§ Try it: Return all lines below containing the word "axis".

§ The records:
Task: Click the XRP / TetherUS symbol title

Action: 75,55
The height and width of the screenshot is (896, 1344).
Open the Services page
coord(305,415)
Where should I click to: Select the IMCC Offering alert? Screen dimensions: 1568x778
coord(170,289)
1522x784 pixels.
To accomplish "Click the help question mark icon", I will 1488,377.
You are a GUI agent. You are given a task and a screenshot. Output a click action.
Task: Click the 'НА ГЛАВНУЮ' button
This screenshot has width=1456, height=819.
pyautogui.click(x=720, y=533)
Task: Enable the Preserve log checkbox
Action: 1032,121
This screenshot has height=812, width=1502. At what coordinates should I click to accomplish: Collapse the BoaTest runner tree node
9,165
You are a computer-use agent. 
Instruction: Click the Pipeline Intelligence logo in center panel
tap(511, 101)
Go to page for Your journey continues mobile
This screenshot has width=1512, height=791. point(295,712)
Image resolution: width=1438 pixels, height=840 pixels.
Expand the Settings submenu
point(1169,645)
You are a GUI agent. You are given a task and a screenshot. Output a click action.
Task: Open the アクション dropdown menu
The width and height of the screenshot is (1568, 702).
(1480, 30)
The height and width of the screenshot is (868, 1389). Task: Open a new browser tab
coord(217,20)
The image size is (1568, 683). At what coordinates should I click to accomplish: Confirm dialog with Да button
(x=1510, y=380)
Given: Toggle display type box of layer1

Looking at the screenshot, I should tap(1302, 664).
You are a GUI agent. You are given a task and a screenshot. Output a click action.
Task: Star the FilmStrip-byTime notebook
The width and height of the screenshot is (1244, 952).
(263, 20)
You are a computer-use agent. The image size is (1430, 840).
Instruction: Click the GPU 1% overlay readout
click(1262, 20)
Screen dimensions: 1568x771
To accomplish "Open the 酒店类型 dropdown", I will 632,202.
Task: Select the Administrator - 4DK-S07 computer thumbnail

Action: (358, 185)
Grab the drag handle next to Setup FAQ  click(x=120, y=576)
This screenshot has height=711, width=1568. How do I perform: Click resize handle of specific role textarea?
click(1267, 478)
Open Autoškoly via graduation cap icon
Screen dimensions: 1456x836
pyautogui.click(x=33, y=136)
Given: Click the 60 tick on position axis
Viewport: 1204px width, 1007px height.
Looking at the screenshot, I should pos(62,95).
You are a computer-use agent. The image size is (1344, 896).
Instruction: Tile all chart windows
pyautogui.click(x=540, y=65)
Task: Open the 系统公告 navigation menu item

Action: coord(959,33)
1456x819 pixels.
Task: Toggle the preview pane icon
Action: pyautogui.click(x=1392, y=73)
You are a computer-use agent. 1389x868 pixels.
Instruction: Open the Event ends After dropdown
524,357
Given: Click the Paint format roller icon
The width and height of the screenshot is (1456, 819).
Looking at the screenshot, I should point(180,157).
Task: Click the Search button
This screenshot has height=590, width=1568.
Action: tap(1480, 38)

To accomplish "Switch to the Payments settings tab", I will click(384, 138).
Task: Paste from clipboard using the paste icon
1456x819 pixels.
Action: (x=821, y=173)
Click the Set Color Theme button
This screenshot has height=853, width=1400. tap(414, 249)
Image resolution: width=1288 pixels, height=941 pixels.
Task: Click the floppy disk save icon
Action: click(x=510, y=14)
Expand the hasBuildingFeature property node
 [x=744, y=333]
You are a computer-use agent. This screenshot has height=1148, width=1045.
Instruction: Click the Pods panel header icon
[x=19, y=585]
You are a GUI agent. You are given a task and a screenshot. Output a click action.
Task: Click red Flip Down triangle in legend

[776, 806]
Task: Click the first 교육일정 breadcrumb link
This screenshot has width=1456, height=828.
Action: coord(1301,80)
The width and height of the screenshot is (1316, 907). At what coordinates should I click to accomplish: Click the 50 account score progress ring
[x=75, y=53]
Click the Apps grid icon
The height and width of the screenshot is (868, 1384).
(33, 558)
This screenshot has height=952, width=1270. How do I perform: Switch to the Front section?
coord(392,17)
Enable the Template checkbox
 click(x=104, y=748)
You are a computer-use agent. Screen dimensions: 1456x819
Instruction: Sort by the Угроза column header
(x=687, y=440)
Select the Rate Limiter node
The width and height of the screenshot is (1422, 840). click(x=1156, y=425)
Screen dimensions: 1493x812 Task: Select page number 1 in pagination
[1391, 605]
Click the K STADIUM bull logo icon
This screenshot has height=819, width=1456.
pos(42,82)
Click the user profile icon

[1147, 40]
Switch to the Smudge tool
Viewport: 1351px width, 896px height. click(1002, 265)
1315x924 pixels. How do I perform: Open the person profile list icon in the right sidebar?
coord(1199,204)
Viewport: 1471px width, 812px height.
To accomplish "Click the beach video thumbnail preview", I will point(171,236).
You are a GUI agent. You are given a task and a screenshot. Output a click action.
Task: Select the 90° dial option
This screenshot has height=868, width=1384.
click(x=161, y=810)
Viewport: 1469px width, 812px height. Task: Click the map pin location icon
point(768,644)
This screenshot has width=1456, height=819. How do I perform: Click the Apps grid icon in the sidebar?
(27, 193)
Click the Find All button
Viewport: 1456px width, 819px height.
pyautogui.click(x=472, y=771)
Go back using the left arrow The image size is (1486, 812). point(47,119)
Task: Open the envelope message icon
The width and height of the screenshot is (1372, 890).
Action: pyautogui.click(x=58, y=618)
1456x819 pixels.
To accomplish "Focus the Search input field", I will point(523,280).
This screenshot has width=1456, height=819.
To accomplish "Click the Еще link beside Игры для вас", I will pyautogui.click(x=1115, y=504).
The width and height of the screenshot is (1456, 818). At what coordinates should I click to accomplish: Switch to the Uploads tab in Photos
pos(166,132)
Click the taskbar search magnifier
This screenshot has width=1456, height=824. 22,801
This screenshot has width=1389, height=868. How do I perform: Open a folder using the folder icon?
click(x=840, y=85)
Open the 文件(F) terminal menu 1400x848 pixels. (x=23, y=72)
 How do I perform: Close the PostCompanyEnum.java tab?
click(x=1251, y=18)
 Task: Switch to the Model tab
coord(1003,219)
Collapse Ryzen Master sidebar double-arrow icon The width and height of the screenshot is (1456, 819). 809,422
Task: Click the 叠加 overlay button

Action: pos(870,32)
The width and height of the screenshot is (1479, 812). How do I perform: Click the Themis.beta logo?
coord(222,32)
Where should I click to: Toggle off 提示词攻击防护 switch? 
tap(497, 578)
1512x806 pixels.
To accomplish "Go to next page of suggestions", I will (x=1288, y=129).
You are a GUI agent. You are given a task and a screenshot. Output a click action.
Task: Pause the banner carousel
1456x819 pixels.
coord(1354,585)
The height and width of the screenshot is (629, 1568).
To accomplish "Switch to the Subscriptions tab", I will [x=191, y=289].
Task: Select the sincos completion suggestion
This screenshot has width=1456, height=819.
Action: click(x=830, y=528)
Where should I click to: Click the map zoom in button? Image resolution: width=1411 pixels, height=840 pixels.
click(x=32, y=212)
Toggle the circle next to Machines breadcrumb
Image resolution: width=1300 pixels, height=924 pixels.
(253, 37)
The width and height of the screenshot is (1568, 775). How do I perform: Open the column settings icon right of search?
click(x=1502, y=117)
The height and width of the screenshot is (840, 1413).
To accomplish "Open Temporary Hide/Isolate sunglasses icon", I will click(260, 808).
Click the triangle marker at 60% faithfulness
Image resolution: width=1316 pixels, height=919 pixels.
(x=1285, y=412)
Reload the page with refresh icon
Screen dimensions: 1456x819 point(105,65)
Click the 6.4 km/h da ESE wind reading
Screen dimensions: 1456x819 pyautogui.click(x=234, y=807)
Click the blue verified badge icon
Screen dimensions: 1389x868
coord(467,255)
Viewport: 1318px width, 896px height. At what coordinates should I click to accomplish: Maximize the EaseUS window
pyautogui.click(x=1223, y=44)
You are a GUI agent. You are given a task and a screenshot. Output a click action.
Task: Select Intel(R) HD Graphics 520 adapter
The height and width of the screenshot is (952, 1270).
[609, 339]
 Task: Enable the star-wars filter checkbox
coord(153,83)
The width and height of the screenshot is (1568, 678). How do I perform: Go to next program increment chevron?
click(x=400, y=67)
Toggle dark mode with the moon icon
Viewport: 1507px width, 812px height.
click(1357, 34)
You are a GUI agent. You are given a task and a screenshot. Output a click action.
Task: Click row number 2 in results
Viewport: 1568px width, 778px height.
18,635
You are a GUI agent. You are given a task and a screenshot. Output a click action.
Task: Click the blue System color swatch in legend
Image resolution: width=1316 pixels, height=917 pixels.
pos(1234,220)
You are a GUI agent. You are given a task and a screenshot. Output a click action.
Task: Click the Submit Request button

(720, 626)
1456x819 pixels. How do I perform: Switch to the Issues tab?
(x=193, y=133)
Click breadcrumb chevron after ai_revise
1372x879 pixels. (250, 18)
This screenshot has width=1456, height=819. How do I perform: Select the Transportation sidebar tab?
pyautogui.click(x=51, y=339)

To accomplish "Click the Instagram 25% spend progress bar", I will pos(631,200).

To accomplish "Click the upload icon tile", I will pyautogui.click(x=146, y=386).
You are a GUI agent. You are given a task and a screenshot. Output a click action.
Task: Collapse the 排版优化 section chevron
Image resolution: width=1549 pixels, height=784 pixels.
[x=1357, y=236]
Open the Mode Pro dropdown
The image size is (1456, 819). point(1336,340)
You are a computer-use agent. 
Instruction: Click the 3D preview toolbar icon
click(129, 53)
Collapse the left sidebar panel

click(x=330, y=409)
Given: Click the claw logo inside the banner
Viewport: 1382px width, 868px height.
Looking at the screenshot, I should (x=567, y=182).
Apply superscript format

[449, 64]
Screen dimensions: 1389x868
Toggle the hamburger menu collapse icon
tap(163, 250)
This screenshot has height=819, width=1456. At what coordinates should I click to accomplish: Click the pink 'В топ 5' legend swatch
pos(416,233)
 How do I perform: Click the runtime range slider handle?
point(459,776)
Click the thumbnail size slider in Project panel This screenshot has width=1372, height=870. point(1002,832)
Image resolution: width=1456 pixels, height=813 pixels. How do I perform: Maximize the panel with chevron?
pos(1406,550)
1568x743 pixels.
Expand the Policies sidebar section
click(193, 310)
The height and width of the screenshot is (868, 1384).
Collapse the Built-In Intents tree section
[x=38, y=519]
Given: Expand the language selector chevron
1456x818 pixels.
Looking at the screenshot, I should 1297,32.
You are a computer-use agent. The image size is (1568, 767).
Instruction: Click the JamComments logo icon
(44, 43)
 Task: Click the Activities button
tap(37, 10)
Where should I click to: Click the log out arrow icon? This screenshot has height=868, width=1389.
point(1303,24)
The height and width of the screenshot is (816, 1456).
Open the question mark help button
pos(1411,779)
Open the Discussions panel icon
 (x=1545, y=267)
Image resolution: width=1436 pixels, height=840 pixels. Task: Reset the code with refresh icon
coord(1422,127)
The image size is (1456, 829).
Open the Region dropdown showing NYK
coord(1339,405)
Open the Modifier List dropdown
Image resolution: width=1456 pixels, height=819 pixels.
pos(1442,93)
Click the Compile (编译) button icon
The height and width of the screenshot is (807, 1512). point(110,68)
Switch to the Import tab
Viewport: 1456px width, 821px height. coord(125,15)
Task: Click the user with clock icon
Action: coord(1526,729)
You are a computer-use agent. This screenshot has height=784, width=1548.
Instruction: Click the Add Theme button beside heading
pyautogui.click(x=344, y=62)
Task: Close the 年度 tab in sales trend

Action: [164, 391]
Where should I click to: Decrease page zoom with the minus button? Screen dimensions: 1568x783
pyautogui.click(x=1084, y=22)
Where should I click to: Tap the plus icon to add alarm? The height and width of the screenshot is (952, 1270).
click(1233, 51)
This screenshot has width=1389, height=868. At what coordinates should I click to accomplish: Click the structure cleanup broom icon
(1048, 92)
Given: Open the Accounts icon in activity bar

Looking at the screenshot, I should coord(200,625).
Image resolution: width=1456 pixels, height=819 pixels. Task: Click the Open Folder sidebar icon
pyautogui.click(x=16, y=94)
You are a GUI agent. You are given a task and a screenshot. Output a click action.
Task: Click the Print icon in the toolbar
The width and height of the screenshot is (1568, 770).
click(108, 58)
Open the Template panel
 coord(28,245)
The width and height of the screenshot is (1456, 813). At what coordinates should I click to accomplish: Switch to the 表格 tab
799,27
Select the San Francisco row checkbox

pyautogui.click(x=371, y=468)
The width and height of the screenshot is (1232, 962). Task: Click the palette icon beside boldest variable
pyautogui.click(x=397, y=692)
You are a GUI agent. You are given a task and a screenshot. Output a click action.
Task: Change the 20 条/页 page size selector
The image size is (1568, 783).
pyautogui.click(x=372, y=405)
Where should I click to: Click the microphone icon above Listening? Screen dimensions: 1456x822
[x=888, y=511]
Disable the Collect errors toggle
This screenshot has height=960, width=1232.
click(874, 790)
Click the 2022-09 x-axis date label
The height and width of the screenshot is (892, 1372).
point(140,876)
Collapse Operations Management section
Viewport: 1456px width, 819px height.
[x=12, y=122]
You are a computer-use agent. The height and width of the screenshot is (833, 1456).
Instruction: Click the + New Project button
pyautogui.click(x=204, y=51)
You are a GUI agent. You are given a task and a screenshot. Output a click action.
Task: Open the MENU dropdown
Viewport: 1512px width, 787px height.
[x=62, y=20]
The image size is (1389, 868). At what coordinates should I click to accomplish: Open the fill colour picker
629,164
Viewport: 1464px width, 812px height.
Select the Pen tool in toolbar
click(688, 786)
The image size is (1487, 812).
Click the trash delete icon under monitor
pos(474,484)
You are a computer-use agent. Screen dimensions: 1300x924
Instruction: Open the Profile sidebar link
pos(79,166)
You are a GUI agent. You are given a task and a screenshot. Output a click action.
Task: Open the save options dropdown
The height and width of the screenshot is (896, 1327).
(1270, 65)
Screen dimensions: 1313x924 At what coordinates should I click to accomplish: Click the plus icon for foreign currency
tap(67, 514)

§ Answer to this problem:
Given: Click the 60 tick on position axis
Click the 2022-09 x-axis date label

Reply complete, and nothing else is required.